Mr O’Donaghoe acknowledged his client, who at the time of the cemetery incident was secretary of the 32 County Sovereignty Movement, had passed the threshold over which a custodial sentence could be considered, but said there were valid reasons why she should not be returned to prison.

“She is chronically physically and, it seems, mentally ill,” he said.

Referring to defence reports compiled by medical professionals, he told the court she had suffered from TB in the past, which had left her with a range of serious health problems.

He said she had a respiratory condition, thyroid problems, anaemia and asthma.

The lawyer insisted the treatment programme required to manage these physical illnesses “could not easily be replicated within a custodial setting”.
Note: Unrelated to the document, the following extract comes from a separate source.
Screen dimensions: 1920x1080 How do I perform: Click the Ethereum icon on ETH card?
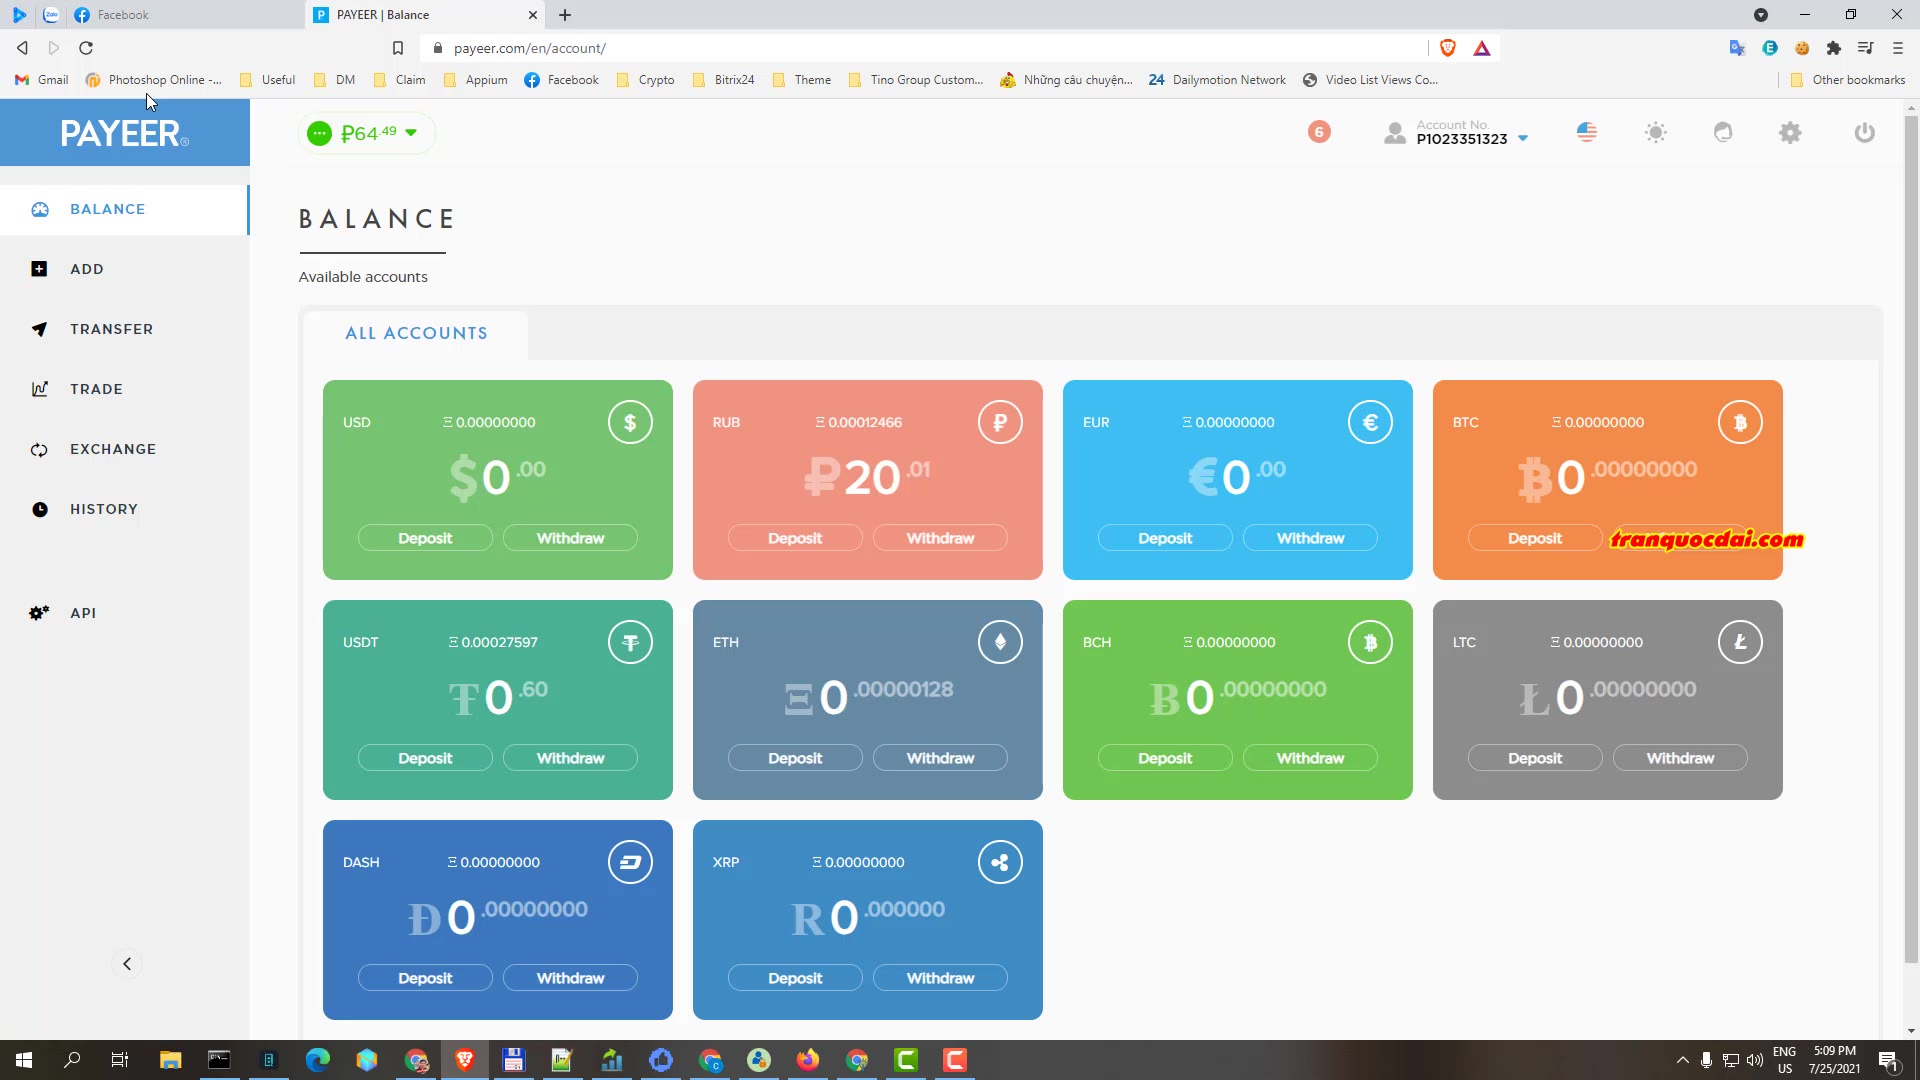tap(1000, 642)
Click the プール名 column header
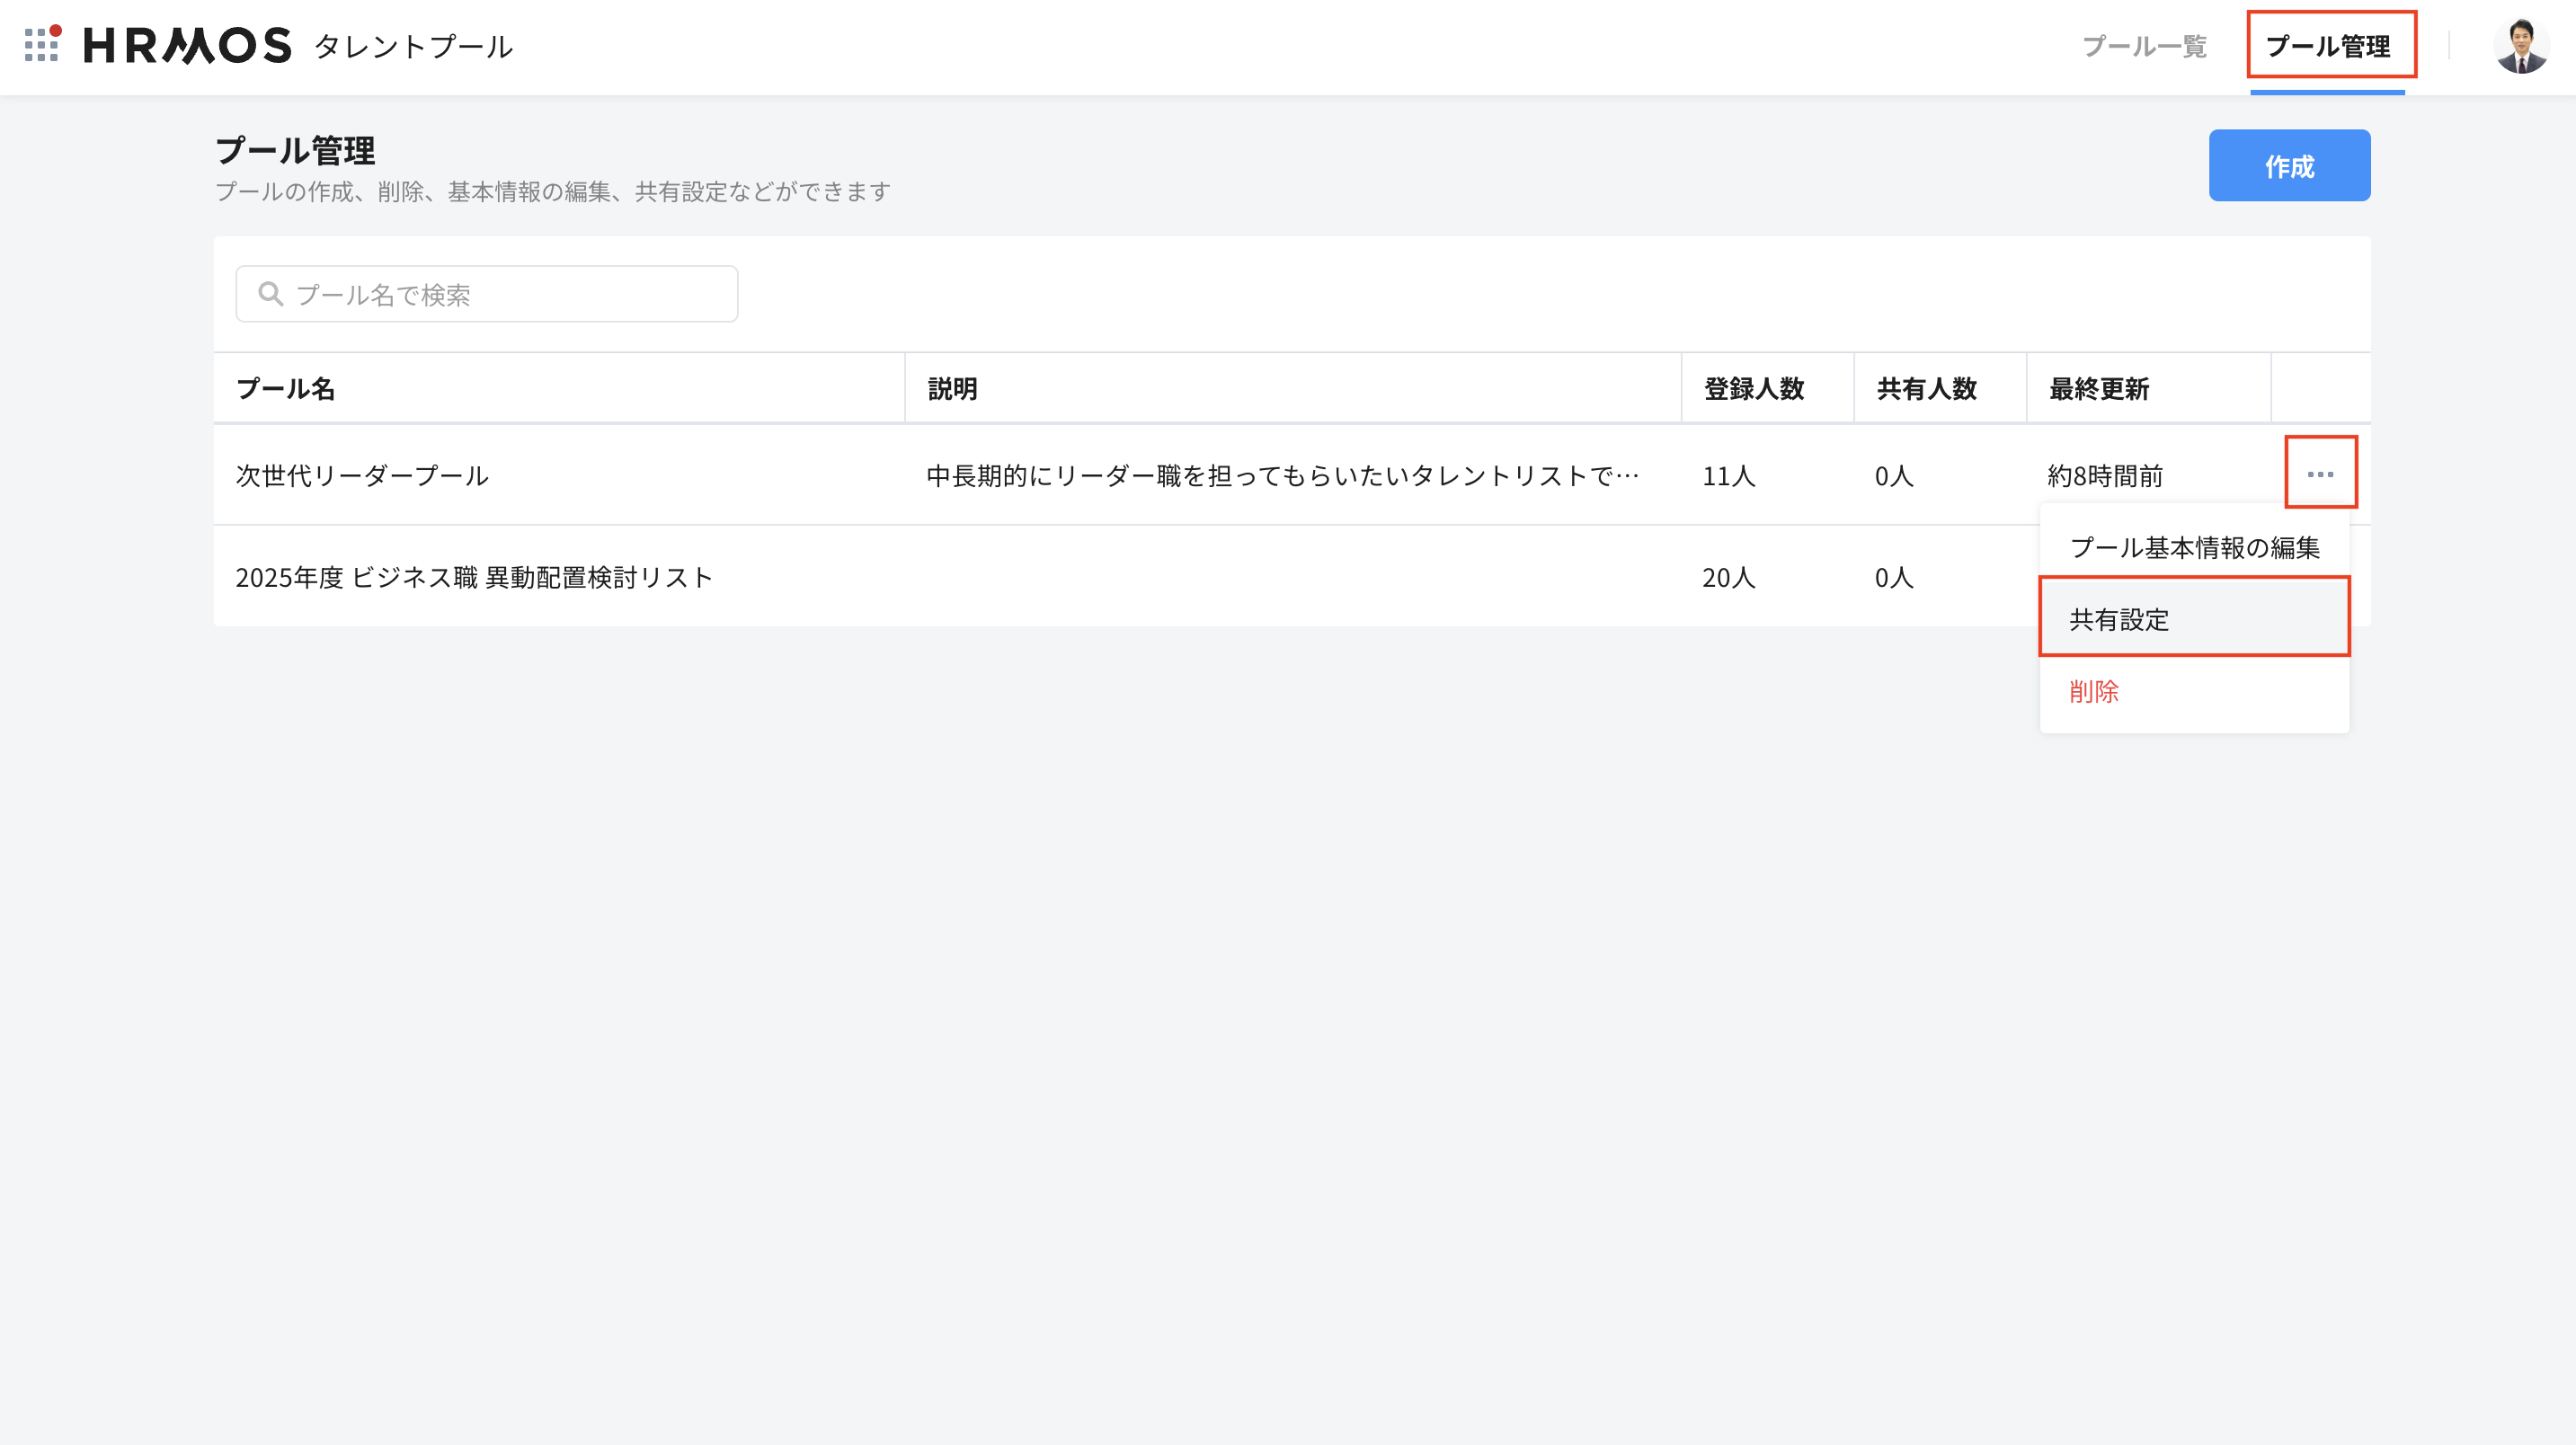 [285, 389]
Turning to psychiatric problems, he claimed she had suffered serious mental illness every time she had been incarcerated. He said her condition was currently being managed with strong anti-depressants and mood stabilisers but, quoting a psychiatric report, said if she was sent back to prison her condition would deteriorate and hospitalisation would be inevitable.

“It is a fairly clear, robust and unequivocal statement,” he said referring to the expert’s assessment.

Mr O’Donaghoe said her recent two years in custody was the equivalent of serving a four year sentence (taking account of 50% remission).

He also claimed her offence in relation to the Massereene shootings was “significantly removed” from those who actually committed the murders and that she should receive some credit for her decision to plead guilty on both counts, albeit not at the earliest opportunity.

English sappers Patrick Azimkar, 23, and Mark Quinsey, 21, were shot dead outside the gates of the military base in Antrim in March 2009.

The soldiers had emerged from the barracks to collect pizzas when two Real IRA gunmen opened fire. Two pizza delivery drivers and three other soldiers were injured in the attack.

McGlinchey was filmed buying a pay-as-you-go mobile phone that within a short period was used to claim responsibility for the outrage.

Judge Kerr released McGlinchey on continuing bail to return for sentencing on January 7.

In 1973 the republican was convicted along with her sister Dolours Price for their role in the car bomb attack earlier that year on the Old Bailey, which resulted in the death of one man from a heart attack and injured more than 200.

Dolours Price died in Dublin earlier this year.